La novela, entre sus múltiples
lecturas, encauza el culto del autor a su venerada Habana. Paradiso, aunque visite cuanta geografía y
credo universal exista, se nutre de cubanía –cubanidad plena,
sentida, consciente y deseada, al decir de Fernando Ortiz–, muy en especial la
capitalina; se robustece con el arte culinario de la Isla, con sus cocineros
mulatos y las charlas de sus aburguesadas criollas; mastica el glutinoso
quimbombó y se empalaga de las yemas dobles.
“– ¿Cómo va ese quimbombó? – dijo
[Rialta]", y refutando a que el cocinero Izquierdo le agregara camarones
chinos y frescos al guiso, afirma: “Tanta refistolería no le viene bien a
algunos platos criollos”. Augusta y su hija Rialta, asimismo, departen sobre
la repostería cubana. La primera se refiere a las yemas dobles, que prefería
llamar Sunsún doble, y a la natilla, “no como las que se comen hoy, que parecen
de fonda, sino de las que tienen algo de flan, algo de pudín”.

* [OBJETIVO] Enumera todas las personas o personajes que el texto sobre Paradiso menciona por su nombre. Las filas que vienen a continuación proceden de otra fuente.

* [SECCIÓN DE DATOS]
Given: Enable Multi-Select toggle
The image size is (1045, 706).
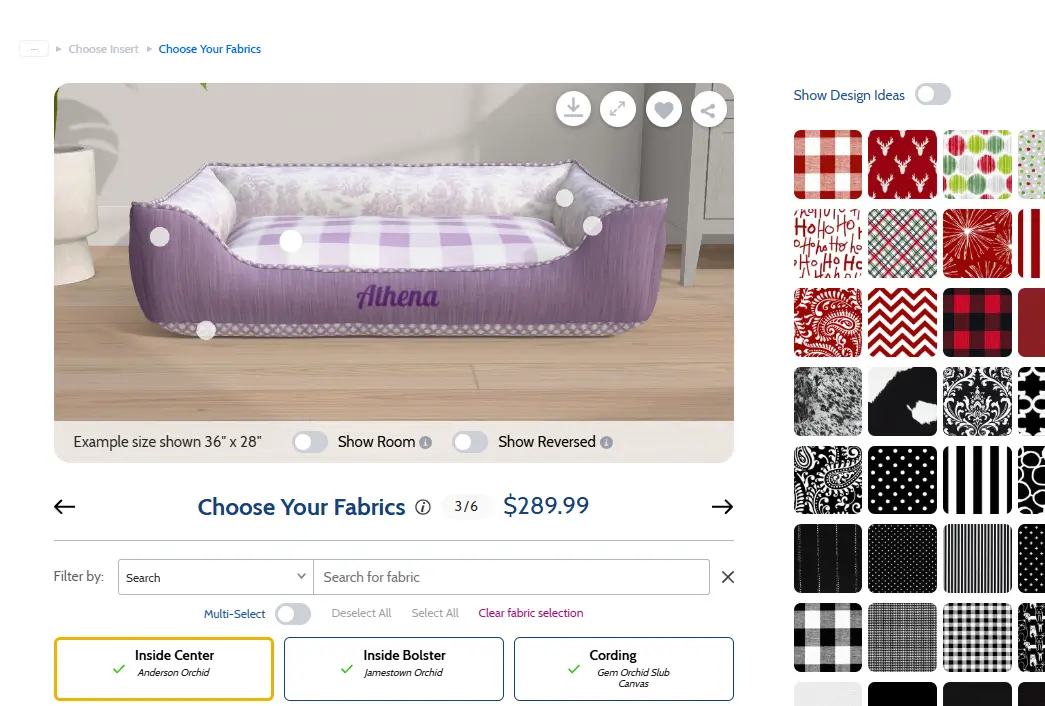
---
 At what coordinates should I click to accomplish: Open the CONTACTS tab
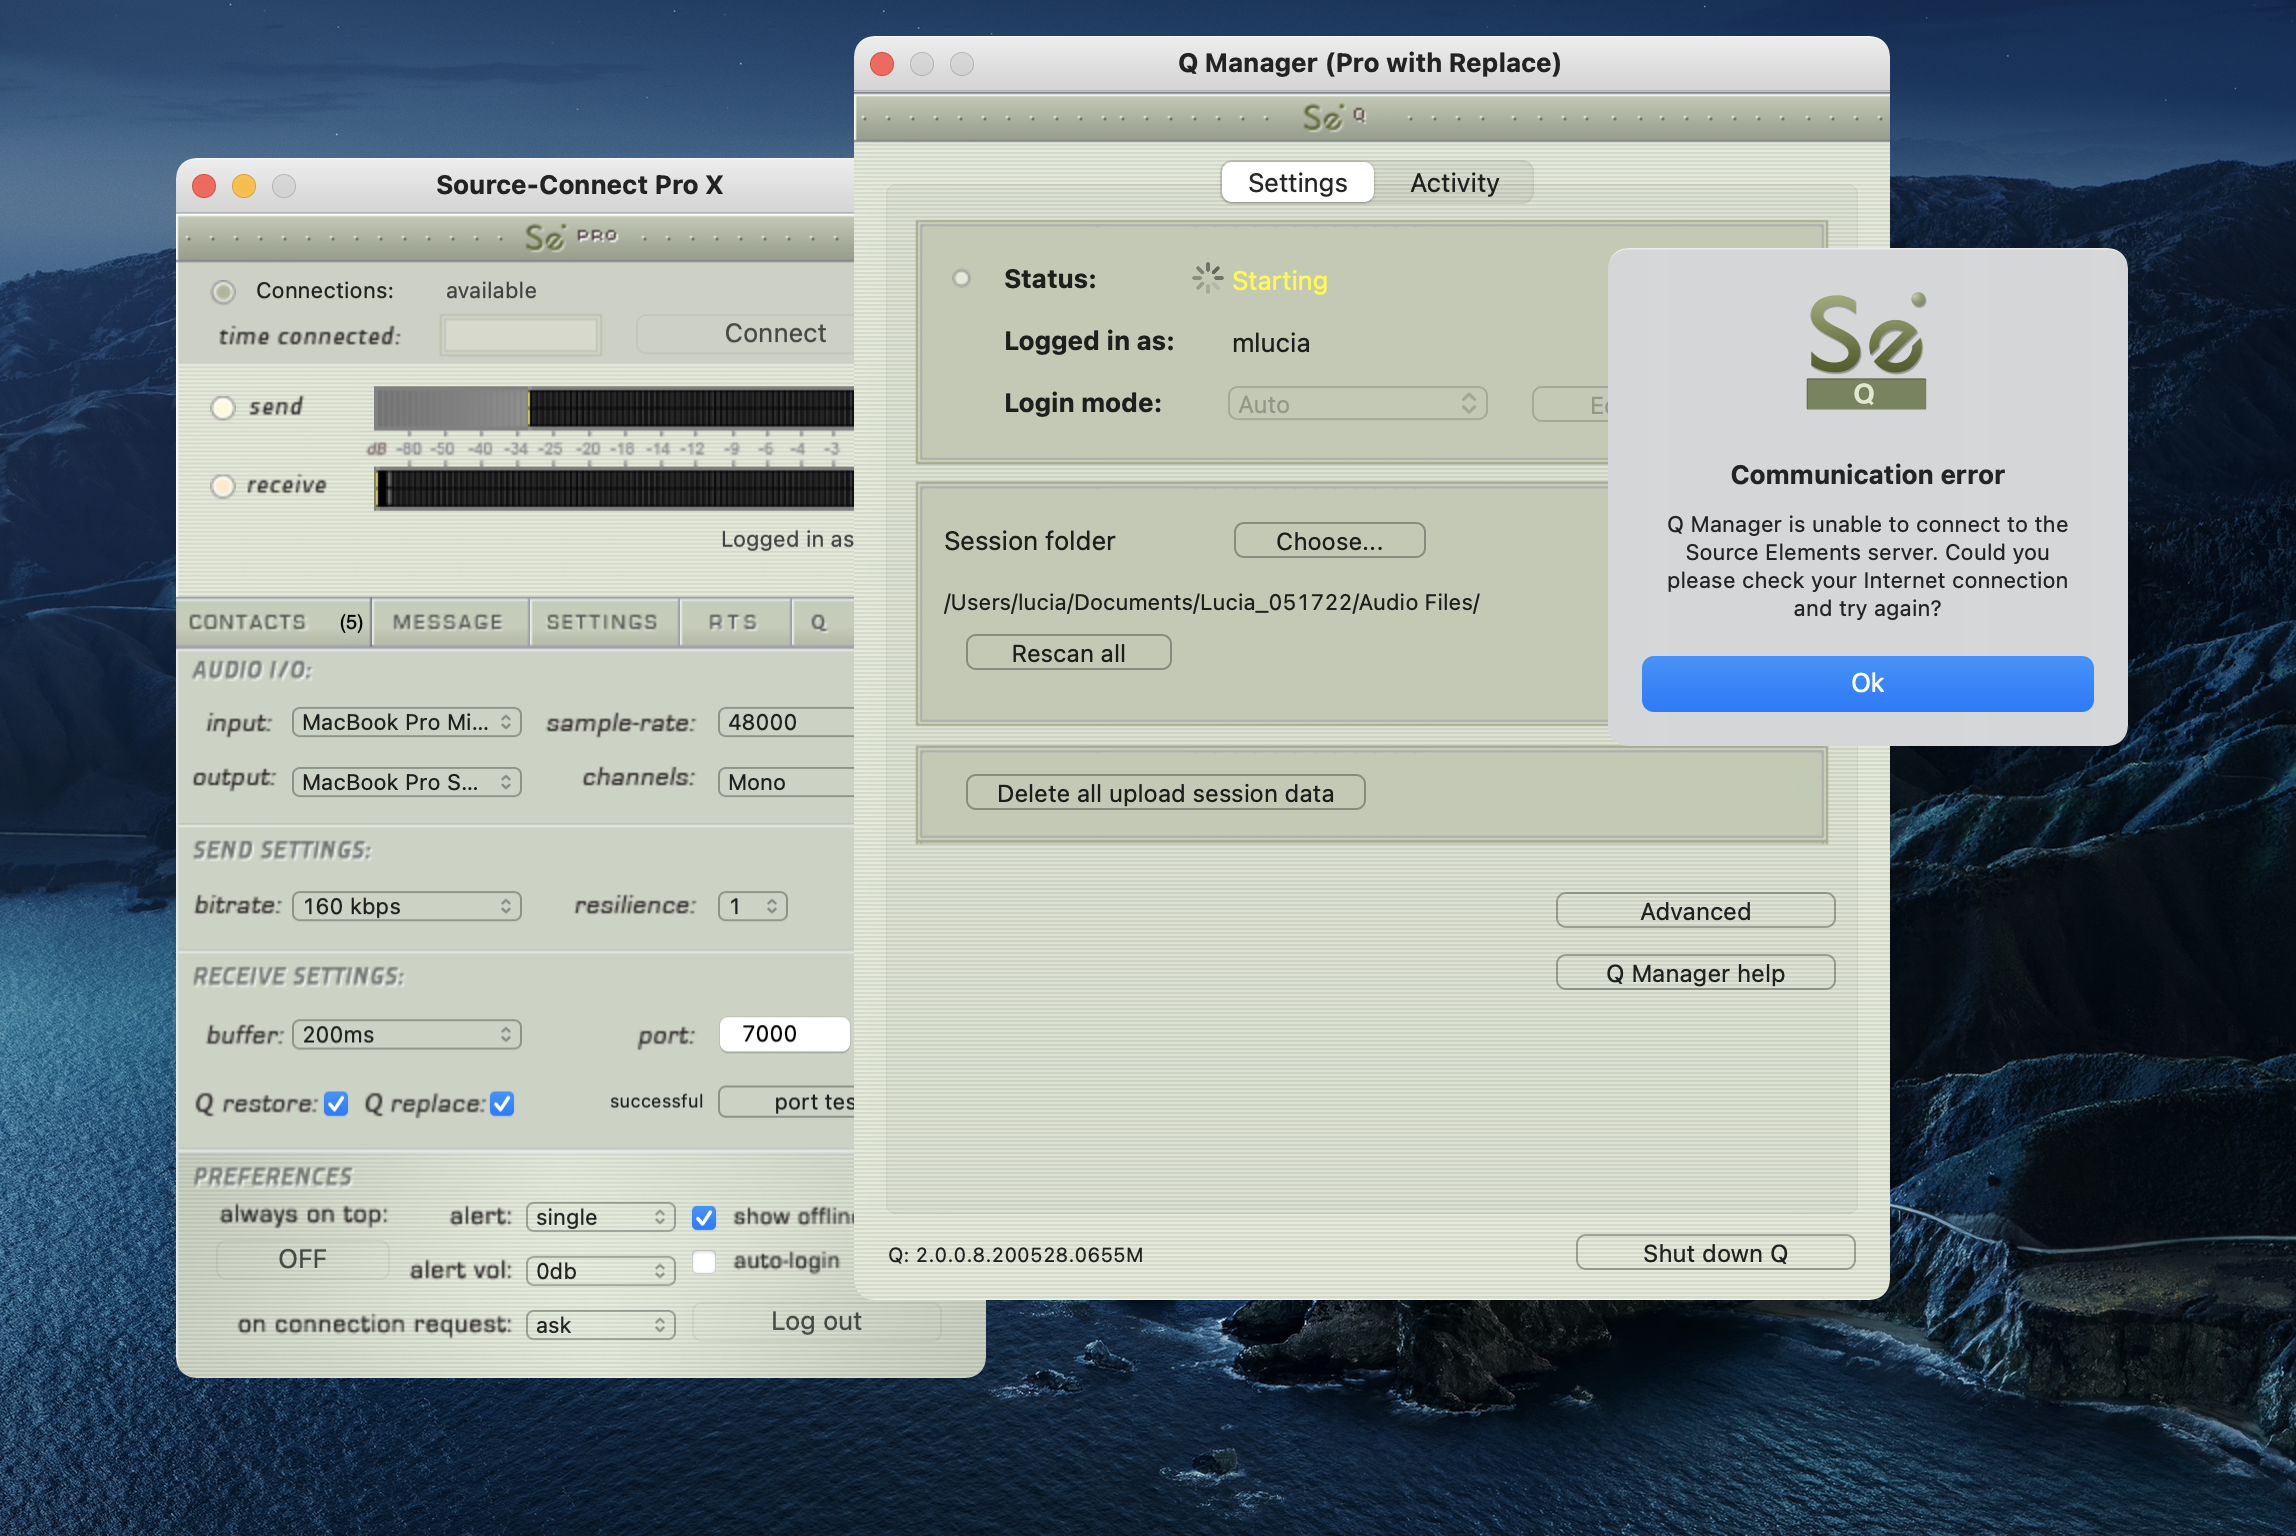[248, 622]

* [SOLUCIÓN] Fernando Ortiz, Rialta, Izquierdo y Augusta.